● Requirement: Lay out every line of the entries below as a JSON list of strings, one string per line, leaving out blank lines.

● Materials provided:
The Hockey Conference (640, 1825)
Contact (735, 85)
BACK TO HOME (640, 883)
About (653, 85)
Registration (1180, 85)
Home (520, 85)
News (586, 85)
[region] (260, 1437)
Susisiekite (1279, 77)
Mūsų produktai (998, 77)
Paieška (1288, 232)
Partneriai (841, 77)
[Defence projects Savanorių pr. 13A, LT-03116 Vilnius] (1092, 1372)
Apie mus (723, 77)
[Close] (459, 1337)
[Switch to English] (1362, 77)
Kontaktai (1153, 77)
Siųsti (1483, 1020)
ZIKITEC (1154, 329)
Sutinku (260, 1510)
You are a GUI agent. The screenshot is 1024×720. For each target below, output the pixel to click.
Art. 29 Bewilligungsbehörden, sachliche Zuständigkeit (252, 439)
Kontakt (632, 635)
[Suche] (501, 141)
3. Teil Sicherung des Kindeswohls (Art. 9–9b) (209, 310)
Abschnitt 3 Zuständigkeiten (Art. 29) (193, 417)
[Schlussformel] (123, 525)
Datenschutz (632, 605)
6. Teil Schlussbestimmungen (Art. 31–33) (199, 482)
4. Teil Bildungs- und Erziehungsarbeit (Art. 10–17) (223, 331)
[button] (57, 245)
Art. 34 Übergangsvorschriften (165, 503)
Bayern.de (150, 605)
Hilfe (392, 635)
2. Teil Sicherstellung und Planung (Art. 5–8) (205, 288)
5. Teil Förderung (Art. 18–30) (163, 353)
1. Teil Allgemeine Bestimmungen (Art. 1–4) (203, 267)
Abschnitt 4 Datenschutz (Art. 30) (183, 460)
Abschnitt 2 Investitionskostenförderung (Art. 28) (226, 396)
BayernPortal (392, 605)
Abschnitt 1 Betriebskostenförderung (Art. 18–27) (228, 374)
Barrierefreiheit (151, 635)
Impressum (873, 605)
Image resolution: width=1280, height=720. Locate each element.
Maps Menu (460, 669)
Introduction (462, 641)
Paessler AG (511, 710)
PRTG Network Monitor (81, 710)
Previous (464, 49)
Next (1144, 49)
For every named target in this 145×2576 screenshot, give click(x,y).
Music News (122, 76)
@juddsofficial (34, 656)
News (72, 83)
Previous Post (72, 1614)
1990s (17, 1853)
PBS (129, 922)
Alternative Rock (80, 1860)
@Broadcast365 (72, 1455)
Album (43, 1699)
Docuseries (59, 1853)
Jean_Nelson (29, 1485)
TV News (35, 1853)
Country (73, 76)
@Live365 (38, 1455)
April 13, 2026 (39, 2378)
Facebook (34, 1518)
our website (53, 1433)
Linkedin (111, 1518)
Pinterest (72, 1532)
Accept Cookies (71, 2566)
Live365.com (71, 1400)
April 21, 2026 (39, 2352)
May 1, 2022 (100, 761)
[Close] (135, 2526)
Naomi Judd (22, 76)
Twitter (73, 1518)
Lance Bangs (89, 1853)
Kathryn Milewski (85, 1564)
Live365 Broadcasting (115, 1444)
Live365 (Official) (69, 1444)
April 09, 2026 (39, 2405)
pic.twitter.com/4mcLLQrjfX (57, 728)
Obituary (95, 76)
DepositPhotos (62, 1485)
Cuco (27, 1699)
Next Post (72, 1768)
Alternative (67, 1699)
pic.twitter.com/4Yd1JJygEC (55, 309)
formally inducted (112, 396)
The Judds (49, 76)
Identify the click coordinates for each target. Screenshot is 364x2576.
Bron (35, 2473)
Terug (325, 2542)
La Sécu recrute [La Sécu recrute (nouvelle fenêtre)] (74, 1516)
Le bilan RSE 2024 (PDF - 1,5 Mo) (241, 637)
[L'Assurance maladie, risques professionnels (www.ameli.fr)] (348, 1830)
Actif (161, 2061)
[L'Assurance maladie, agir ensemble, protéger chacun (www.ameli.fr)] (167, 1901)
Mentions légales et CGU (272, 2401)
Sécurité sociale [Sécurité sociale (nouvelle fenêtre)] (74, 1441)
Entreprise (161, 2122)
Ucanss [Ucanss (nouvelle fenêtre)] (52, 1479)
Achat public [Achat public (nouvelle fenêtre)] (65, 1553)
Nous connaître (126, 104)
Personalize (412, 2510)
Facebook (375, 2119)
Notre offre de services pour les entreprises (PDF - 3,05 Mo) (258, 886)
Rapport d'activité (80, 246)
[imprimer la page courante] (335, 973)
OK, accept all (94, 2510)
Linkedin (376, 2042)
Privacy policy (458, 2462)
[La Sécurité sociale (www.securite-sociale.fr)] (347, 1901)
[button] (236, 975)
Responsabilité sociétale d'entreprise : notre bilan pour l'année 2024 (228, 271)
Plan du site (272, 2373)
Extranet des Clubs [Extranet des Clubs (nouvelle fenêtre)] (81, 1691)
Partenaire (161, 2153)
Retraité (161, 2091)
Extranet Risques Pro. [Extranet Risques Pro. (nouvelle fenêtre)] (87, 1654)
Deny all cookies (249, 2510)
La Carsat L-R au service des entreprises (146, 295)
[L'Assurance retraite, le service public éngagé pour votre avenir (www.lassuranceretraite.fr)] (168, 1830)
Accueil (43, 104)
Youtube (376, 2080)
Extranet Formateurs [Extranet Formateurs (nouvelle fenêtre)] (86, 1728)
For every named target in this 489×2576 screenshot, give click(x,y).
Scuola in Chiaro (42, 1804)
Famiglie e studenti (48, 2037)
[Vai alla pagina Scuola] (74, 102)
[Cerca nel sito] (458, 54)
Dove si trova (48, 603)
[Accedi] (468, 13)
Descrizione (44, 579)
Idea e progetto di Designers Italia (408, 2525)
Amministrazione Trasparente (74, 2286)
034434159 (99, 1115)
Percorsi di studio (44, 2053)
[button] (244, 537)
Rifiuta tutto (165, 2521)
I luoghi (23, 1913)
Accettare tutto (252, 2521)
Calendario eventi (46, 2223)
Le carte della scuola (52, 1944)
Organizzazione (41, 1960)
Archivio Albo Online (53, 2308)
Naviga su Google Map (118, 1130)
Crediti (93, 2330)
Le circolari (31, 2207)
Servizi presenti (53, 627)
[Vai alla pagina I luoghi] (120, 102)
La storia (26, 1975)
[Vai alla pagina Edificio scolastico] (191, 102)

● Solution to this task:
[
  "The Hockey Conference (640, 1825)",
  "Contact (735, 85)",
  "BACK TO HOME (640, 883)",
  "About (653, 85)",
  "Registration (1180, 85)",
  "Home (520, 85)",
  "News (586, 85)",
  "[region] (260, 1437)",
  "Susisiekite (1279, 77)",
  "Mūsų produktai (998, 77)",
  "Paieška (1288, 232)",
  "Partneriai (841, 77)",
  "[Defence projects Savanorių pr. 13A, LT-03116 Vilnius] (1092, 1372)",
  "Apie mus (723, 77)",
  "[Close] (459, 1337)",
  "[Switch to English] (1362, 77)",
  "Kontaktai (1153, 77)",
  "Siųsti (1483, 1020)",
  "ZIKITEC (1154, 329)",
  "Sutinku (260, 1510)",
  "You are a GUI agent. The screenshot is 1024×720. For each target below, output the pixel to click.",
  "Art. 29 Bewilligungsbehörden, sachliche Zuständigkeit (252, 439)",
  "Kontakt (632, 635)",
  "[Suche] (501, 141)",
  "3. Teil Sicherung des Kindeswohls (Art. 9–9b) (209, 310)",
  "Abschnitt 3 Zuständigkeiten (Art. 29) (193, 417)",
  "[Schlussformel] (123, 525)",
  "Datenschutz (632, 605)",
  "6. Teil Schlussbestimmungen (Art. 31–33) (199, 482)",
  "4. Teil Bildungs- und Erziehungsarbeit (Art. 10–17) (223, 331)",
  "[button] (57, 245)",
  "Art. 34 Übergangsvorschriften (165, 503)",
  "Bayern.de (150, 605)",
  "Hilfe (392, 635)",
  "2. Teil Sicherstellung und Planung (Art. 5–8) (205, 288)",
  "5. Teil Förderung (Art. 18–30) (163, 353)",
  "1. Teil Allgemeine Bestimmungen (Art. 1–4) (203, 267)",
  "Abschnitt 4 Datenschutz (Art. 30) (183, 460)",
  "Abschnitt 2 Investitionskostenförderung (Art. 28) (226, 396)",
  "BayernPortal (392, 605)",
  "Abschnitt 1 Betriebskostenförderung (Art. 18–27) (228, 374)",
  "Barrierefreiheit (151, 635)",
  "Impressum (873, 605)",
  "Image resolution: width=1280, height=720. Locate each element.",
  "Maps Menu (460, 669)",
  "Introduction (462, 641)",
  "Paessler AG (511, 710)",
  "PRTG Network Monitor (81, 710)",
  "Previous (464, 49)",
  "Next (1144, 49)",
  "For every named target in this 145×2576 screenshot, give click(x,y).",
  "Music News (122, 76)",
  "@juddsofficial (34, 656)",
  "News (72, 83)",
  "Previous Post (72, 1614)",
  "1990s (17, 1853)",
  "PBS (129, 922)",
  "Alternative Rock (80, 1860)",
  "@Broadcast365 (72, 1455)",
  "Album (43, 1699)",
  "Docuseries (59, 1853)",
  "Jean_Nelson (29, 1485)",
  "TV News (35, 1853)",
  "Country (73, 76)",
  "@Live365 (38, 1455)",
  "April 13, 2026 (39, 2378)",
  "Facebook (34, 1518)",
  "our website (53, 1433)",
  "Linkedin (111, 1518)",
  "Pinterest (72, 1532)",
  "Accept Cookies (71, 2566)",
  "Live365.com (71, 1400)",
  "April 21, 2026 (39, 2352)",
  "May 1, 2022 (100, 761)",
  "[Close] (135, 2526)",
  "Naomi Judd (22, 76)",
  "Twitter (73, 1518)",
  "Lance Bangs (89, 1853)",
  "Kathryn Milewski (85, 1564)",
  "Live365 Broadcasting (115, 1444)",
  "Live365 (Official) (69, 1444)",
  "April 09, 2026 (39, 2405)",
  "pic.twitter.com/4mcLLQrjfX (57, 728)",
  "Obituary (95, 76)",
  "DepositPhotos (62, 1485)",
  "Cuco (27, 1699)",
  "Next Post (72, 1768)",
  "Alternative (67, 1699)",
  "pic.twitter.com/4Yd1JJygEC (55, 309)",
  "formally inducted (112, 396)",
  "The Judds (49, 76)",
  "Identify the click coordinates for each target. Screenshot is 364x2576.",
  "Bron (35, 2473)",
  "Terug (325, 2542)",
  "La Sécu recrute [La Sécu recrute (nouvelle fenêtre)] (74, 1516)",
  "Le bilan RSE 2024 (PDF - 1,5 Mo) (241, 637)",
  "[L'Assurance maladie, risques professionnels (www.ameli.fr)] (348, 1830)",
  "Actif (161, 2061)",
  "[L'Assurance maladie, agir ensemble, protéger chacun (www.ameli.fr)] (167, 1901)",
  "Mentions légales et CGU (272, 2401)",
  "Sécurité sociale [Sécurité sociale (nouvelle fenêtre)] (74, 1441)",
  "Entreprise (161, 2122)",
  "Ucanss [Ucanss (nouvelle fenêtre)] (52, 1479)",
  "Achat public [Achat public (nouvelle fenêtre)] (65, 1553)",
  "Nous connaître (126, 104)",
  "Personalize (412, 2510)",
  "Facebook (375, 2119)",
  "Notre offre de services pour les entreprises (PDF - 3,05 Mo) (258, 886)",
  "Rapport d'activité (80, 246)",
  "[imprimer la page courante] (335, 973)",
  "OK, accept all (94, 2510)",
  "Linkedin (376, 2042)",
  "Privacy policy (458, 2462)",
  "[La Sécurité sociale (www.securite-sociale.fr)] (347, 1901)",
  "[button] (236, 975)",
  "Responsabilité sociétale d'entreprise : notre bilan pour l'année 2024 (228, 271)",
  "Plan du site (272, 2373)",
  "Extranet des Clubs [Extranet des Clubs (nouvelle fenêtre)] (81, 1691)",
  "Partenaire (161, 2153)",
  "Retraité (161, 2091)",
  "Extranet Risques Pro. [Extranet Risques Pro. (nouvelle fenêtre)] (87, 1654)",
  "Deny all cookies (249, 2510)",
  "La Carsat L-R au service des entreprises (146, 295)",
  "[L'Assurance retraite, le service public éngagé pour votre avenir (www.lassuranceretraite.fr)] (168, 1830)",
  "Accueil (43, 104)",
  "Youtube (376, 2080)",
  "Extranet Formateurs [Extranet Formateurs (nouvelle fenêtre)] (86, 1728)",
  "For every named target in this 489×2576 screenshot, give click(x,y).",
  "Scuola in Chiaro (42, 1804)",
  "Famiglie e studenti (48, 2037)",
  "[Vai alla pagina Scuola] (74, 102)",
  "[Cerca nel sito] (458, 54)",
  "Dove si trova (48, 603)",
  "[Accedi] (468, 13)",
  "Descrizione (44, 579)",
  "Idea e progetto di Designers Italia (408, 2525)",
  "Amministrazione Trasparente (74, 2286)",
  "034434159 (99, 1115)",
  "Percorsi di studio (44, 2053)",
  "[button] (244, 537)",
  "Rifiuta tutto (165, 2521)",
  "I luoghi (23, 1913)",
  "Accettare tutto (252, 2521)",
  "Calendario eventi (46, 2223)",
  "Le carte della scuola (52, 1944)",
  "Organizzazione (41, 1960)",
  "Archivio Albo Online (53, 2308)",
  "Naviga su Google Map (118, 1130)",
  "Crediti (93, 2330)",
  "Le circolari (31, 2207)",
  "Servizi presenti (53, 627)",
  "[Vai alla pagina I luoghi] (120, 102)",
  "La storia (26, 1975)",
  "[Vai alla pagina Edificio scolastico] (191, 102)"
]